[Task inputs start]
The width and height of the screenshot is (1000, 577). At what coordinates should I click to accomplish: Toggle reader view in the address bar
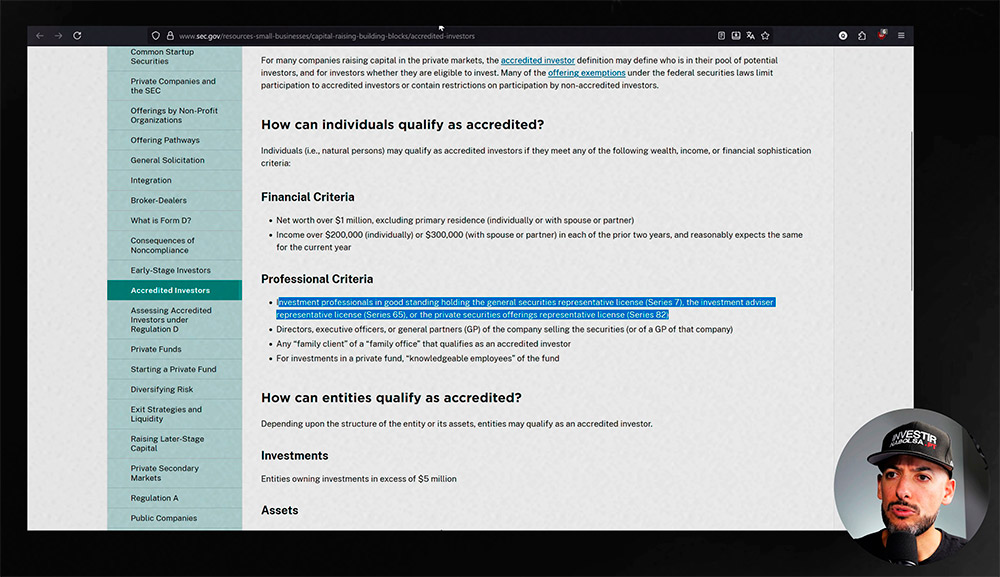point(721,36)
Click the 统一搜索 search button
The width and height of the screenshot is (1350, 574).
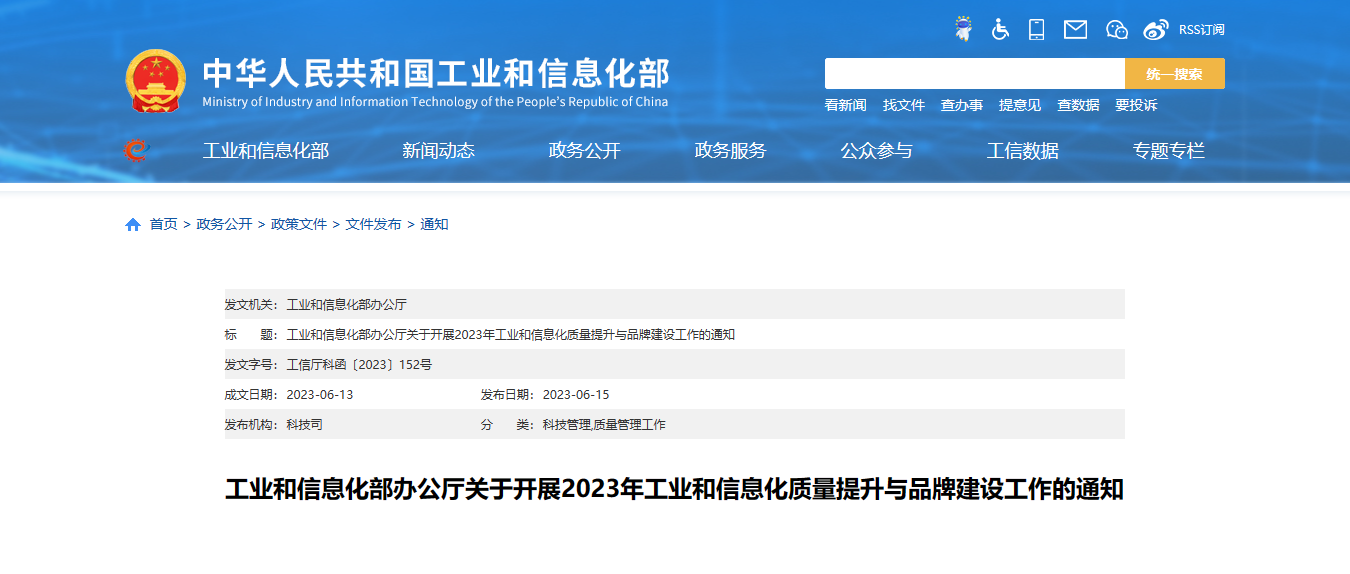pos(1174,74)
[Task inputs end]
▸ Short problem: Update the entries above by changing every "screenshot" to "screen capture" and leaving the rest of the text untouched. Omit the pictures from your answer.

▸ Result for this exercise:
The width and height of the screen capture is (1000, 577). At what coordinates should I click to accomplish: Toggle reader view in the address bar
point(721,36)
Click the 统一搜索 search button
The width and height of the screen capture is (1350, 574).
pos(1174,74)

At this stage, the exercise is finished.